Photos courtesy of Pike County KY Tourism Commission ("Devil Anse" Hatfield photo courtesy West Virginia State Archives)
Pictured from left to right: Randolph "Ole Ran'l" McCoy, Johnse Hatfield, Roseanna McCoy and Capt. William Anderson "Devil Anse" Hatfield.
As this series is proving, much of the feud story is illogical, impossible or downright ludicrous. A surprising amount of it is also in clear conflict with official public records. The tale gains strength with each retelling, as each succeeding writer cites the prior writers, adding a few flourishes of his own. When traced to the origin, most of the tales originated with a 19th century newspaperman from a big city paper, who never saw an official Kentucky document in his life.
Sometimes the story is so strong that it is actually written in stone, as is the case with the infamous “hog trial.” There is no documentary evidence that the hog trial ever took place. It is entirely based upon local lore and the 1888 writings of the New York reporter, John Spears. Having personally heard the local lore from people whose memories went back further than John Spears, I believe that there was a dispute over a hog involving Ran’l McCoy, which was settled by Preacher Anse Hatfield. While I believe that, I KNOW that the hog trial could not have happened the way it is presented in the feud tales.
In the 1870’s, the major feud characters were involved in lawsuits over debt, land and timber, involving sums ten to one thousands greater than the value of a hog. In every case, the loser complied with the decision of the court without resort to violence. Yet, we are to believe that a vicious family feud began over the loss of a hog in a trial.
The sign starts off wrong: Floyd Hatfield was NOT charged with hog stealing, which was a felony, and, as such, could not have been tried by a Justice of the Peace.
The 1890 register of prisoners in the Kentucky State Pen has several men incarcerated for the felony of hog stealing. Here’s one, on line 15:
Ran’l obviously charged Floyd with penning up one of his free-running hogs – not with stealing it. The trial had to have been to establish ownership and not the felony charge of hog stealing.
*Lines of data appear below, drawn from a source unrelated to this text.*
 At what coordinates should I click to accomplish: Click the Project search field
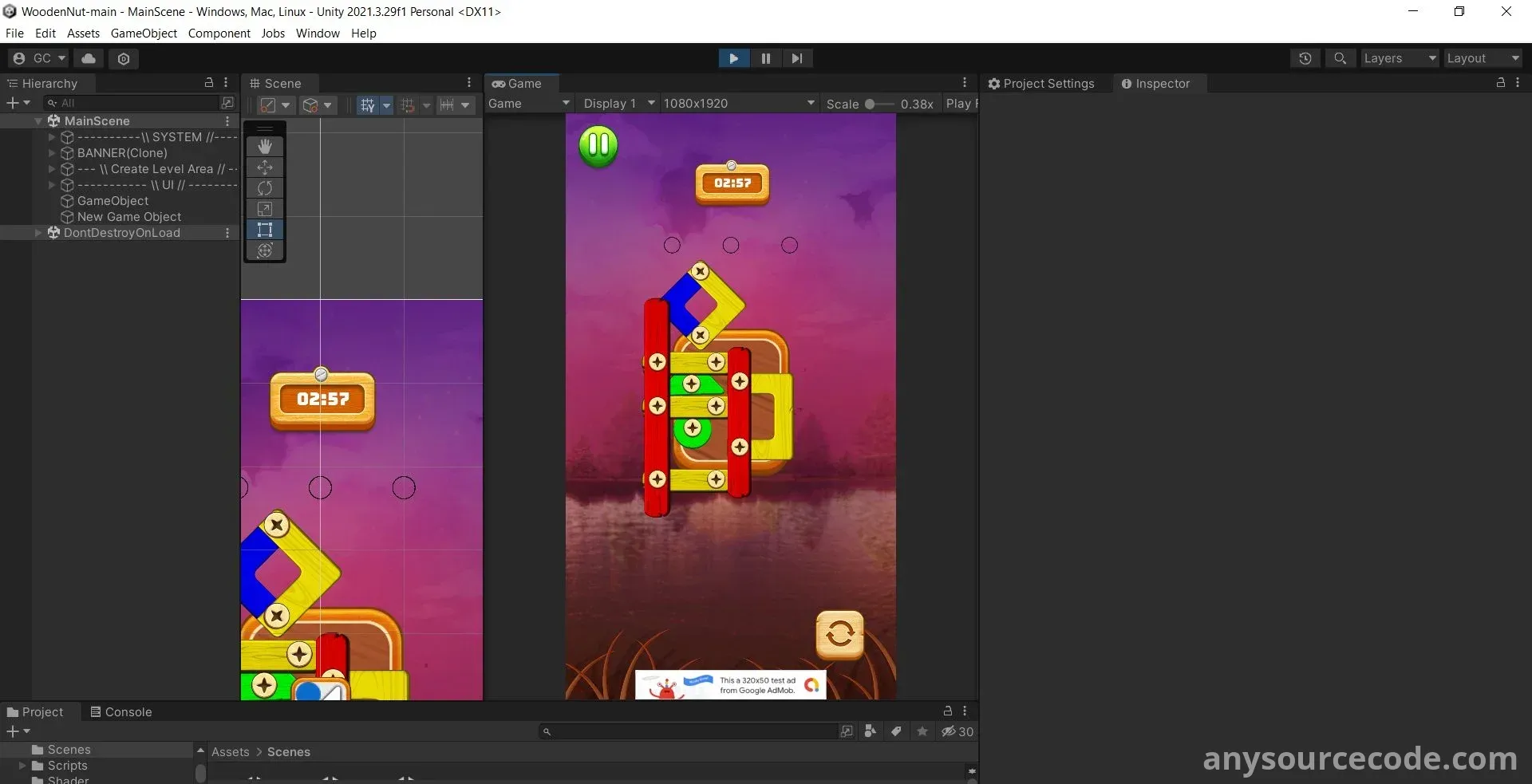pyautogui.click(x=690, y=731)
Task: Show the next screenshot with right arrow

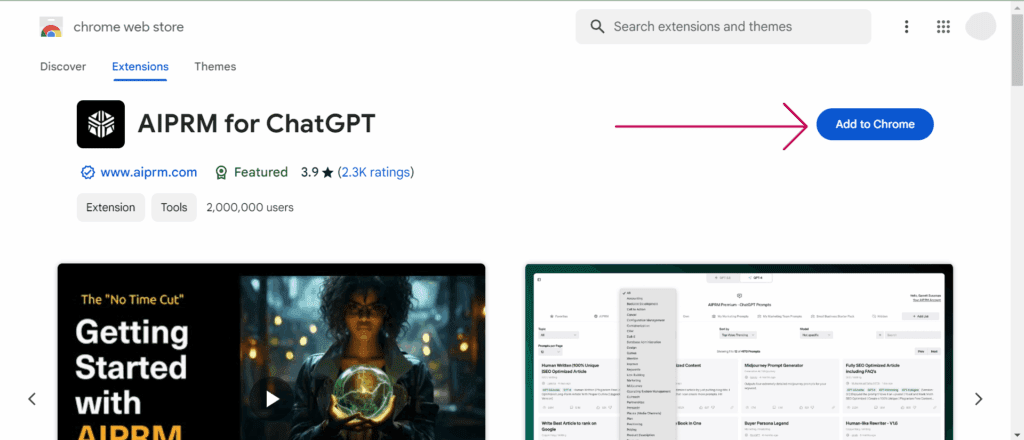Action: point(978,399)
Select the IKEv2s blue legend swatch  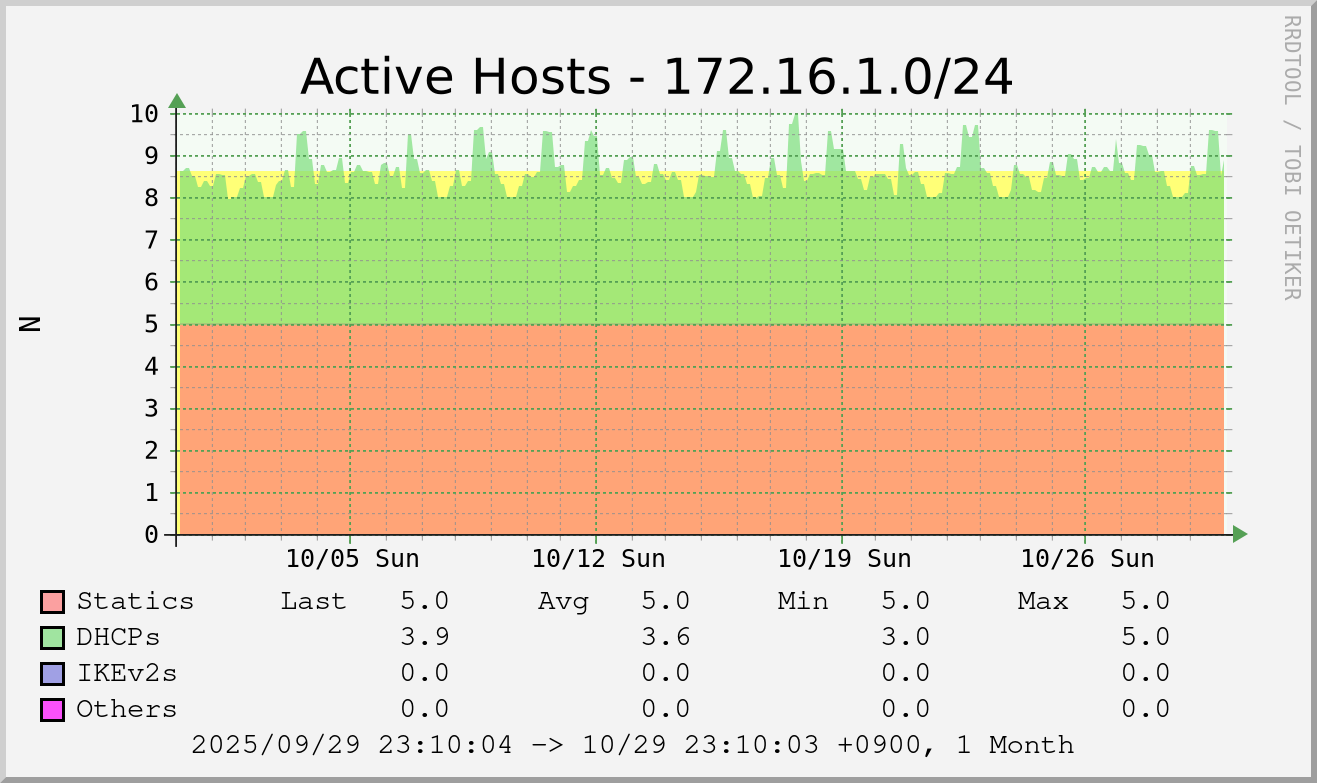pos(52,674)
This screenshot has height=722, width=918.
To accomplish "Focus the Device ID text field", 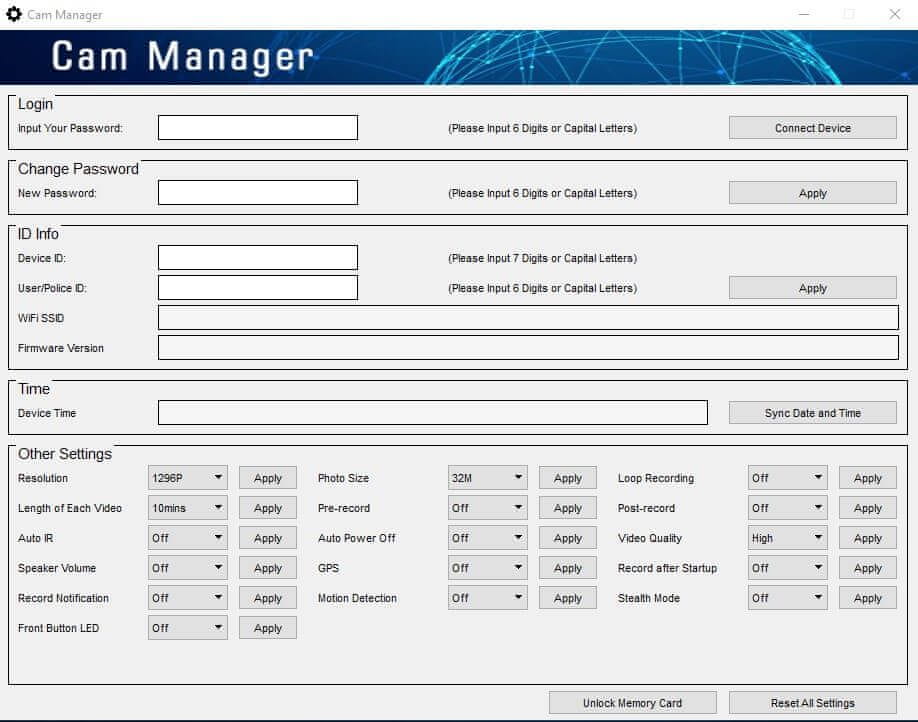I will [x=257, y=258].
All the yarns have a jury of six men from each of the two families. That is a legal impossibility, as Kentucky law set a maximum of SIX members for a jury in a Justice of the Peace court. (Section 2252, Kentucky Statutes). When the Constitution was rewritten in 1890-92, the same language restricting such a jury to six men was incorporated into the Constitution, Section 248.
The same six-man jury in a JP court was also the law in West Virginia. West Va. Code, ch. 50 sec. 72.
The sons of Preacher Anse told me that he was usually able to settle disputes by meeting with the parties as a mediator. In the infrequent cases where a trial was held, it was held at the home of Jeremiah (Jerry) Hatfield. The rare jury trials were held in the rear of the house, with Preacher Anse and the jury on the back porch and spectators in the yard.
In addition to the super-sized jury, some feud yarns have more than twelve others in the room. The house stood until the 1970’s. I delivered papers to Uncle Ransom, son of Preacher Anse, daily for over three years, and I was in the room many times. It was about the size of a room in a Holiday Inn Express. One book has the trial in February, with approximately thirty people in the room. In February, the roaring fire in the fireplace would render a third of the room uninhabitable.
The claim on the marker that the two McCoys who killed Bill Staton (his story comes next) were tried in Wall Hatfield’s court is also false, as Wall Hatfield was a Justice of the Peace, and Justices of the Peace did NOT try murder cases in either state.
Lastly, the Commonwealth of Kentucky has TWO hog trial markers, the other one cast in metal:
As with the granite marker, there is not one bit of documentary evidence for anything on this marker. It is clearly in error on the number of jurors.
Note that the metal marker gives the date as 1873, while the granite one has 1878. If the Commonwealth of Kentucky does not know the date of the trial within five years, how do writers know the other details etched or embossed on the markers?